Gatot Machali, the director of the station, got a leaked copy of the letter and laughed off China’s demand. “It was ridiculous,” he recalled.
Today, the 51-year-old Falun Gong devotee is on trial for illegal broadcasting, the climax of a long campaign by Indonesian authorities to shut down Erabaru Radio, an unlicensed station that mixes pop music, news and fervent hostility to China’s ruling Communist Party.
The tiny station — still on the air despite a police raid on its studios, years of legal battles and the confiscation of transmitting equipment — stands at the center of some very big questions: How will a rising, authoritarian China use its clout, and how will other nations, particularly democracies including Indonesia, respond?
At a sentencing hearing last month in Batam, an Indonesian island near Singapore, the prosecutor asked a panel of three judges to offer Machali a deal: He pays a modest fine of $5,800, gets a year’s probation and stays out of jail — so long as he abides by the law and stops what authorities view as unlawful broadcasting.
Media advocacy groups in Indonesia and abroad accuse Jakarta of bowing to Chinese pressure. Indonesian officials deny this. “We have not been influenced in any way,” said Agnes Widiyanti, director of broadcasting at the Communications Ministry.
When China first demanded that Erabaru, or New Era, be shut down, however, Indonesia’s Home Affairs Ministry and other government departments held an urgent meeting to review and apparently endorse Chinese concerns, according to an official document presented in court last year during a separate legal action.
The document, prepared by lawyers for the Home Affairs Ministry’s national unity and politics directorate, noted that Machali’s radio station “may disturb — make less harmonious — relations between Indonesia and China.” As a result, the directorate’s lawyers reported, authorities “have not given a broadcast license to Falun Gong in Batam or in any other area.”

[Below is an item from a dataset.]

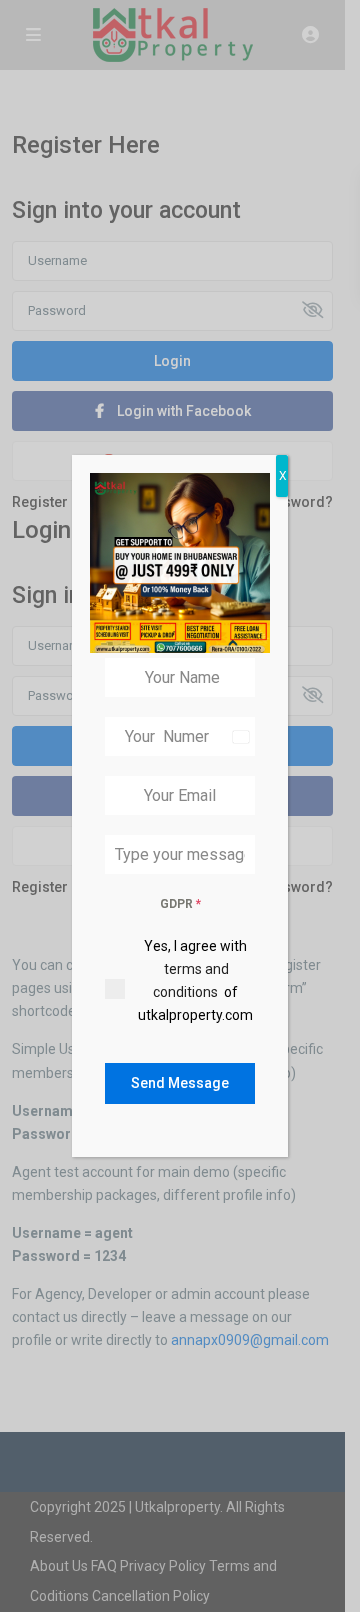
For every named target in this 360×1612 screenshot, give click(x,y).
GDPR (180, 904)
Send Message (180, 1083)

Widiyanti said she was not aware of those deliberations.
The Chinese Embassy in Jakarta declined to comment on its protests, saying it could not discuss “internal documents.” Spokesman Hua Ning said that China “respects measures taken by Indonesia in accordance with the law” against the Falun Gong broadcaster.

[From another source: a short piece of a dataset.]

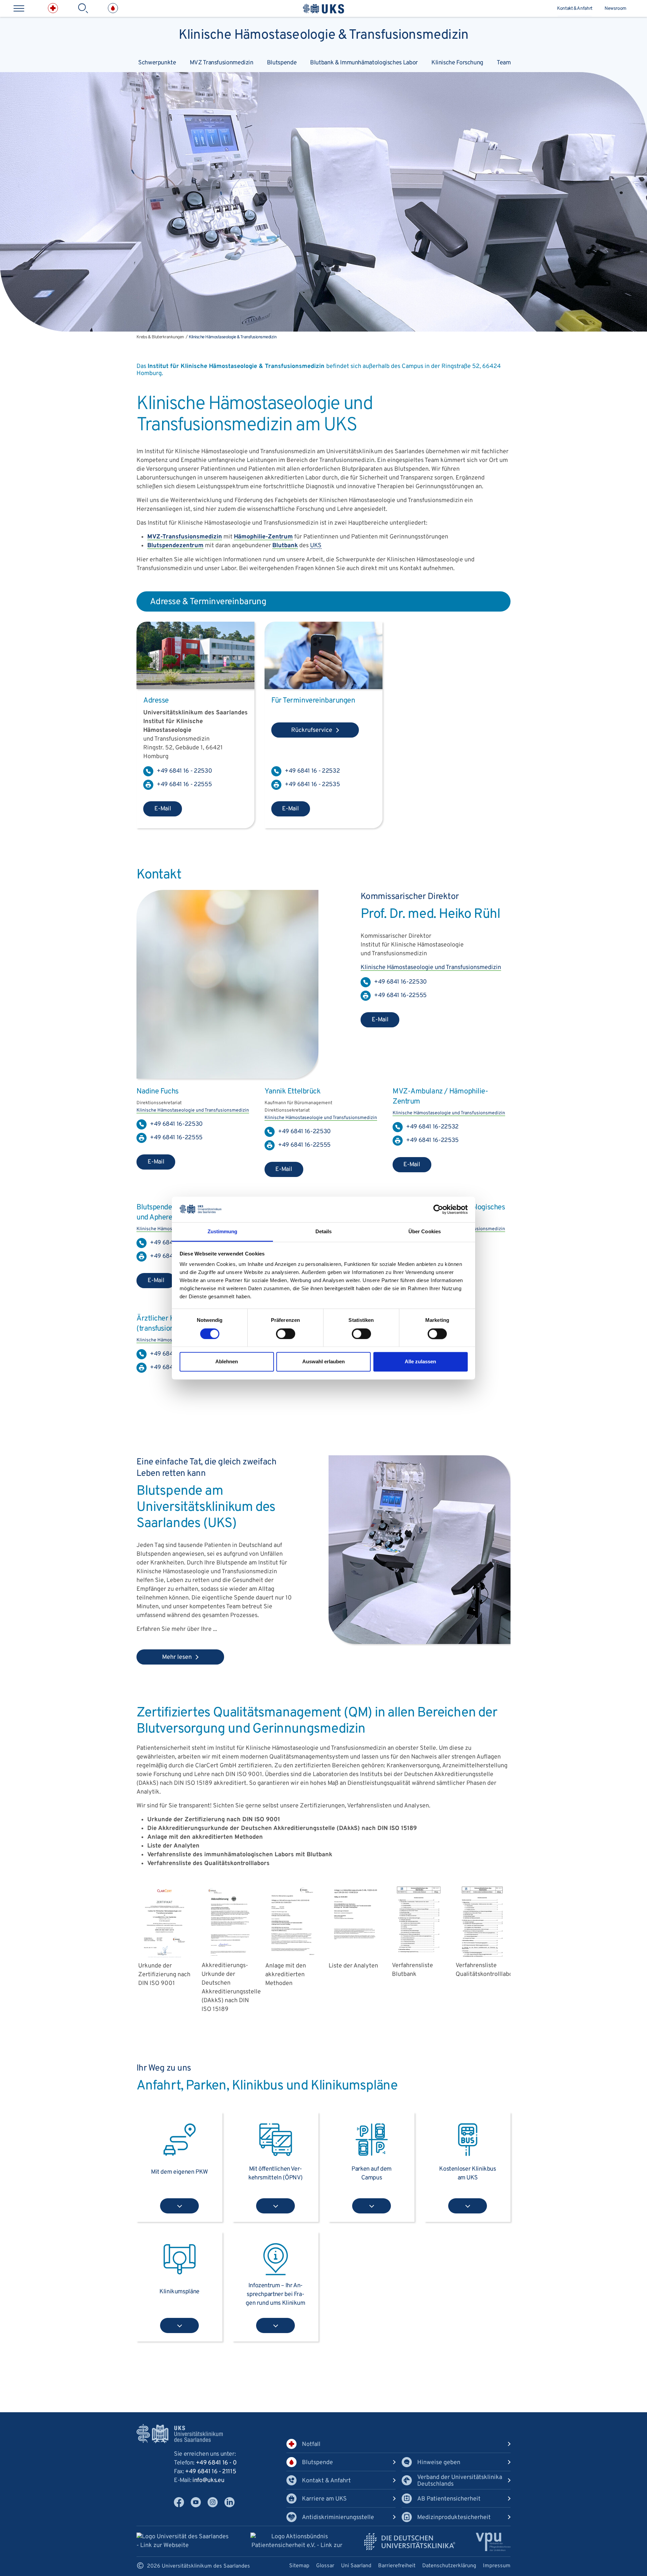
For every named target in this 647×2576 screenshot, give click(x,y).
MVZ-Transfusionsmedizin (184, 537)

Beijing often puts pressure on foreign governments and organizations to curb activities it doesn’t like, a trend that has accelerated in tandem with an increase in China’s economic and diplomatic muscle. Targets for Chinese ire have ranged from a film festival in Australia showing a movie that annoyed Beijing; the Frankfurt book fair, which invited — and then disinvited — authors Beijing objected to; and the Nobel Peace Prize committee, which in December honored jailed dissident Liu Xiaobo.